[Start of section]
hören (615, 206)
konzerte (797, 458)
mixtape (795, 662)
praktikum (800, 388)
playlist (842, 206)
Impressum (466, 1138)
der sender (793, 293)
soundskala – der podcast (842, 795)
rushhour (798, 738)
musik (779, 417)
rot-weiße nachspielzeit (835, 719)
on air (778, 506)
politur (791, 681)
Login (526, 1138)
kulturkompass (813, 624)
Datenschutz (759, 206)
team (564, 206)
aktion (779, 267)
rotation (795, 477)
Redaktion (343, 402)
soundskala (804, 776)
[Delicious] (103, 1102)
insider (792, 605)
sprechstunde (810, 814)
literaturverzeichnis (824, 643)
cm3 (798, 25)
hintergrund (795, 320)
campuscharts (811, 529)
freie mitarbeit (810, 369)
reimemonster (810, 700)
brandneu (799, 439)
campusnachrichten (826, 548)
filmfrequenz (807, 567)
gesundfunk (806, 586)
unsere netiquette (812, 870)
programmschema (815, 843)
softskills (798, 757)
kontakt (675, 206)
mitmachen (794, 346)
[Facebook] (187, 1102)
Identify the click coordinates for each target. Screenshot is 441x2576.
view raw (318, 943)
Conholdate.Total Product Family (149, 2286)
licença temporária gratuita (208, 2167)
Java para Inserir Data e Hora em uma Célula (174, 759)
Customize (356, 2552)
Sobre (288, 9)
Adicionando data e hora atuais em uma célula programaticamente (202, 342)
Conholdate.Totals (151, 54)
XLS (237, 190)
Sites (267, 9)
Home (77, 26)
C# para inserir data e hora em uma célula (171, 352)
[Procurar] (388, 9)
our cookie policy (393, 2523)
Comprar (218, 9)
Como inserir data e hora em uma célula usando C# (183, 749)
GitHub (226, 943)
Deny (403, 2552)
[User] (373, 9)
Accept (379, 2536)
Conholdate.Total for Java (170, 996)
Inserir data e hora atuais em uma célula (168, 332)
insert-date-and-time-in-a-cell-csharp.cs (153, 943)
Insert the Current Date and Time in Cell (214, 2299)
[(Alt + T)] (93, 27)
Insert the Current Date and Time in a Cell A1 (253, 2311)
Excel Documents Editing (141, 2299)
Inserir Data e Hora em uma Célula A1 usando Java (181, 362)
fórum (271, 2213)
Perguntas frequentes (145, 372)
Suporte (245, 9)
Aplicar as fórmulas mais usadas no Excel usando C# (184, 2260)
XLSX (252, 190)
[End of section]
** WHAT TO DO **
Everything from the line containing "Impressum (466, 1138)" through the line containing "Conholdate.Total for Java (170, 996)" in the material above should be retyped exactly, both ends included, and nothing more.

** REPLY TO THE TASK **
Impressum (466, 1138)
der sender (793, 293)
soundskala – der podcast (842, 795)
rushhour (798, 738)
musik (779, 417)
rot-weiße nachspielzeit (835, 719)
on air (778, 506)
politur (791, 681)
Login (526, 1138)
kulturkompass (813, 624)
Datenschutz (759, 206)
team (564, 206)
aktion (779, 267)
rotation (795, 477)
Redaktion (343, 402)
soundskala (804, 776)
[Delicious] (103, 1102)
insider (792, 605)
sprechstunde (810, 814)
literaturverzeichnis (824, 643)
cm3 (798, 25)
hintergrund (795, 320)
campuscharts (811, 529)
freie mitarbeit (810, 369)
reimemonster (810, 700)
brandneu (799, 439)
campusnachrichten (826, 548)
filmfrequenz (807, 567)
gesundfunk (806, 586)
unsere netiquette (812, 870)
programmschema (815, 843)
softskills (798, 757)
kontakt (675, 206)
mitmachen (794, 346)
[Facebook] (187, 1102)
Identify the click coordinates for each target. Screenshot is 441x2576.
view raw (318, 943)
Conholdate.Total Product Family (149, 2286)
licença temporária gratuita (208, 2167)
Java para Inserir Data e Hora em uma Célula (174, 759)
Customize (356, 2552)
Sobre (288, 9)
Adicionando data e hora atuais em uma célula programaticamente (202, 342)
Conholdate.Totals (151, 54)
XLS (237, 190)
Sites (267, 9)
Home (77, 26)
C# para inserir data e hora em uma célula (171, 352)
[Procurar] (388, 9)
our cookie policy (393, 2523)
Comprar (218, 9)
Como inserir data e hora em uma célula usando C# (183, 749)
GitHub (226, 943)
Deny (403, 2552)
[User] (373, 9)
Accept (379, 2536)
Conholdate.Total for Java (170, 996)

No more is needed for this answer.